White Chocolate Peppermint Bark
Makes 2 pounds
- 2 pounds good quality white chocolate, coarsely chopped
- 6 peppermint candy canes, chopped into small pieces
In the top of a double boiler, melt white chocolate. Remove from heat. Add peppermint pieces and stir to combine. Spread onto a parchment paper-lined baking sheet. Refrigerate until set. Break into pieces and transfer to individual cookie tins or confectioner’s boxes (available from craft stores and baking supply shops.)
Big Cluster Maple Granola
Makes 7 cups
The homemade stuff is packed with healthy ingredients and less cloyingly sweet than store-bought. It’s also remarkably easy to whip up in large batches, perfect for gift-giving.
This is a recipe from The Smitten Kitchen Cookbook (Alfred A. Knopf) by the New York food blogger Deb Perelman.

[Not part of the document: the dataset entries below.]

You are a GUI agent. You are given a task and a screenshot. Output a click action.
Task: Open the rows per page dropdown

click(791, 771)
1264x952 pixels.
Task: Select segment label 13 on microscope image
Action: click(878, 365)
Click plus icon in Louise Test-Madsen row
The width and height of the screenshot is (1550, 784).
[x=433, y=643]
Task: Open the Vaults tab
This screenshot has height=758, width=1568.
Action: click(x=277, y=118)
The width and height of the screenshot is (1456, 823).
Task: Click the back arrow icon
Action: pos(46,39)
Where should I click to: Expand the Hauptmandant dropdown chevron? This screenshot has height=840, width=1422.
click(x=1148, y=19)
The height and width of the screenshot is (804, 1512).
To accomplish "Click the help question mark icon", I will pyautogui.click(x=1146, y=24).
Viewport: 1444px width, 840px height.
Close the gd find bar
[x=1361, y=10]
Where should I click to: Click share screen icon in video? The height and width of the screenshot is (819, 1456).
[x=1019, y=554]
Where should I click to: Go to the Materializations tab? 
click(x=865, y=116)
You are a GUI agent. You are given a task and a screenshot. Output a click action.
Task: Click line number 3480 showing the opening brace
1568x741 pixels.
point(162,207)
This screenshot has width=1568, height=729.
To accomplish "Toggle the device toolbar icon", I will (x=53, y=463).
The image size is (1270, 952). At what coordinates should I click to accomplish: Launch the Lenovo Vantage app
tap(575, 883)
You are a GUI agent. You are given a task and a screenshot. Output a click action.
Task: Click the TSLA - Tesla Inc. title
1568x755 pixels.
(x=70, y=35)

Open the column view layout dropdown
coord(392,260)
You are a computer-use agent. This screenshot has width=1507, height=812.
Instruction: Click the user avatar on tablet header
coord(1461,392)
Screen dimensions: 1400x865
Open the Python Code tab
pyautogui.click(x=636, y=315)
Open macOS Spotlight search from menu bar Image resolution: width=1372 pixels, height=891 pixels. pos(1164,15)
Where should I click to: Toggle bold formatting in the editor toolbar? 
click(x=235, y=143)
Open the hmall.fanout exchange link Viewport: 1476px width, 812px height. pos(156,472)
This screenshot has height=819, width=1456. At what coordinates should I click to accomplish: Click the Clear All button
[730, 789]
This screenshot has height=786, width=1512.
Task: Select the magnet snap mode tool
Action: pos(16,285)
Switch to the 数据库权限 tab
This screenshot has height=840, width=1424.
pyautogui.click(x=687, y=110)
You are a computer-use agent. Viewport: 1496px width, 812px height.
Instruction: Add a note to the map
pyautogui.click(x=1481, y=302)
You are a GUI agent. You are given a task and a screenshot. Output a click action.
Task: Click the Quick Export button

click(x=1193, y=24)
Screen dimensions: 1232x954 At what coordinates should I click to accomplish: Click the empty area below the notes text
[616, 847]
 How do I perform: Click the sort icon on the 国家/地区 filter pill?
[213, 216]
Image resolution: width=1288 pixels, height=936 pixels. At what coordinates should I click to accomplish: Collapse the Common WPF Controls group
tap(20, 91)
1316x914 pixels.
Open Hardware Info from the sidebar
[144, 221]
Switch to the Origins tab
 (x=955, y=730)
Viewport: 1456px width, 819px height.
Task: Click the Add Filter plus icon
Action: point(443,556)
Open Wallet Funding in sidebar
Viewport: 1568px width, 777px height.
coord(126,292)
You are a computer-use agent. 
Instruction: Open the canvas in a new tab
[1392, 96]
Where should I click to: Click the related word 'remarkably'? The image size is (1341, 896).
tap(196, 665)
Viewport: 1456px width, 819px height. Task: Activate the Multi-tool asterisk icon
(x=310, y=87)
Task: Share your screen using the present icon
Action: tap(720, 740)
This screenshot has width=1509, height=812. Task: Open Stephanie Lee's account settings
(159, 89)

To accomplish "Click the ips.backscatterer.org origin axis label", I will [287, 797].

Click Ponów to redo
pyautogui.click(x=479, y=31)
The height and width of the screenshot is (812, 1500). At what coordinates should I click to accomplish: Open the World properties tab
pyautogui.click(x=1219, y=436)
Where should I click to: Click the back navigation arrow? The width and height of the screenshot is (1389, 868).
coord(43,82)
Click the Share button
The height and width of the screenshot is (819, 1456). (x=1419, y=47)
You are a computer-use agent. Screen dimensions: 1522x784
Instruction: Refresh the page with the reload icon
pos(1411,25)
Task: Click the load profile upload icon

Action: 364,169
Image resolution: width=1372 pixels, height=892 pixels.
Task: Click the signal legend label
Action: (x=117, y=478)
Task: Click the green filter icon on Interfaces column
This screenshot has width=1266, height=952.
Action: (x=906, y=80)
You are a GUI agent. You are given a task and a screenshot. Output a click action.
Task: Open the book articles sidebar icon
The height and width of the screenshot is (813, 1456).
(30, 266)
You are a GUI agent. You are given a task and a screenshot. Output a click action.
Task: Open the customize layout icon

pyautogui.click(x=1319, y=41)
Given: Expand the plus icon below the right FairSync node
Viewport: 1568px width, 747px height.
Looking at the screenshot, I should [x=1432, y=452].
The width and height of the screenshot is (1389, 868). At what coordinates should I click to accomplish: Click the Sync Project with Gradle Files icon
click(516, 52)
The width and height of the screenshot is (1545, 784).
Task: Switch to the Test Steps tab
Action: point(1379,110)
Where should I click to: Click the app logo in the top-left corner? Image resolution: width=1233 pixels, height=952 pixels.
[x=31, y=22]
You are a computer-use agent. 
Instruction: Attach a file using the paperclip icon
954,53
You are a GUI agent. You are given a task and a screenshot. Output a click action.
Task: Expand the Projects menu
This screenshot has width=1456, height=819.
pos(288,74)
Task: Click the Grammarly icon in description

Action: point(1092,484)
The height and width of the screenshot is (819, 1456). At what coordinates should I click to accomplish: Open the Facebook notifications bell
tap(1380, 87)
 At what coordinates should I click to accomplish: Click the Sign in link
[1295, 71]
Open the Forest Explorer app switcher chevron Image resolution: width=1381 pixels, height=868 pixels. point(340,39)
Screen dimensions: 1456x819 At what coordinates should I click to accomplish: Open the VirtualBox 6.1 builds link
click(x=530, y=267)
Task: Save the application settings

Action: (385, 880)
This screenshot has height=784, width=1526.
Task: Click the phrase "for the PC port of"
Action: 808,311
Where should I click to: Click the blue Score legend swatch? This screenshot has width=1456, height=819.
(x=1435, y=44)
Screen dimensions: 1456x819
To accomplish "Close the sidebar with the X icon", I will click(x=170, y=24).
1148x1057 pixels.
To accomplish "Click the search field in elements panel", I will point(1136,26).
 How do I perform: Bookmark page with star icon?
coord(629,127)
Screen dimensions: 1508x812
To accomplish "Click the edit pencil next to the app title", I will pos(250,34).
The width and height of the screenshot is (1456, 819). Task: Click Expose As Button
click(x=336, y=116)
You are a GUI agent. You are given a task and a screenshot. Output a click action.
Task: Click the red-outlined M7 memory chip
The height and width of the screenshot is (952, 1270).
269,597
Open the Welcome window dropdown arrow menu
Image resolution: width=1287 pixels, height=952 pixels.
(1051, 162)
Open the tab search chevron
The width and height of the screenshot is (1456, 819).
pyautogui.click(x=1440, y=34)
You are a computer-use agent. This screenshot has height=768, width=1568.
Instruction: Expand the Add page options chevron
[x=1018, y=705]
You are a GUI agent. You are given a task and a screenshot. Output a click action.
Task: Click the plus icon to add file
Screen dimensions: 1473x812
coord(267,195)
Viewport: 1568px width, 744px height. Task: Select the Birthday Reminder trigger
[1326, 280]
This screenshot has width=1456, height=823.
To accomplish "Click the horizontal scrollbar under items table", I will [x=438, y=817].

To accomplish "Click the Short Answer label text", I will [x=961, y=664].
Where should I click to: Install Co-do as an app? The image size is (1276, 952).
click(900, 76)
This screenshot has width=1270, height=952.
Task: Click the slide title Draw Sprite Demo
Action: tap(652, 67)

- 3 cups old-fashioned rolled oats
- 1 cup unsweetened shredded or flaked coconut
- 1 cup walnuts, coarsely chopped
- ¼ cup toasted wheat germ
- 2 tablespoons olive oil
- ½ teaspoon coarse salt
- ½ cup maple syrup
- ¼ teaspoon ground cinnamon
- 1 large egg white
- 1-1/2 cups dried cherries or other dried fruit
Preheat oven to 300 degrees F.
Combine all ingredients but the egg white and dried fruit in a large bowl, tossing to coat evenly.
Whisk the egg white in a small bowl until frothy. Stir into the granola mixture, distributing it throughout. Spread it in a single layer on a parchment-lined baking sheet.
Bake for 45 to 55 minutes. About halfway through the baking time, use a large spatula to turn over sections of the granola, breaking them up as little as possible. Rotate the pan if the granola is baking unevenly.
When it is evenly browned and feels dry to the touch, transfer the pan from the oven to a cooling rack. Cool completely then break up granola into clusters. Sprinkle in the dried fruit.
Store at room temperature in airtight containers for up to 2 weeks, or longer in the freezer.
Makes 4 250-ml bottles
Even imported blackberries available at this time of year work in this jewel-toned liqueur, which makes a beautiful gift presented in a stylish bottle along with a set of liqueur glasses for serving it in.
Make sure the bottle has a tight-fitting cork.
- 2 cups sugar
- 2 cups water
- 4 cups fresh blackberries, washed and drained
- 1 1.14 L bottle vodka
In a saucepan, combine sugar and water and bring to a boil. Simmer rapidly for 10 to 15 minutes, until slightly syrupy. Remove from heat.
In a large, wide-mouthed jar, combine sugar syrup and blackberries, crushing to release the juice. Cover tightly and store in the refrigerator or in a cool, dry place for at least two weeks to allow flavours to develop.
Using a funnel lined with a triple layer of cheesecloth, strain into well-washed decorative bottles, pressing the fruit to get as much juice out as possible.
Cork bottles tightly and wipe clean.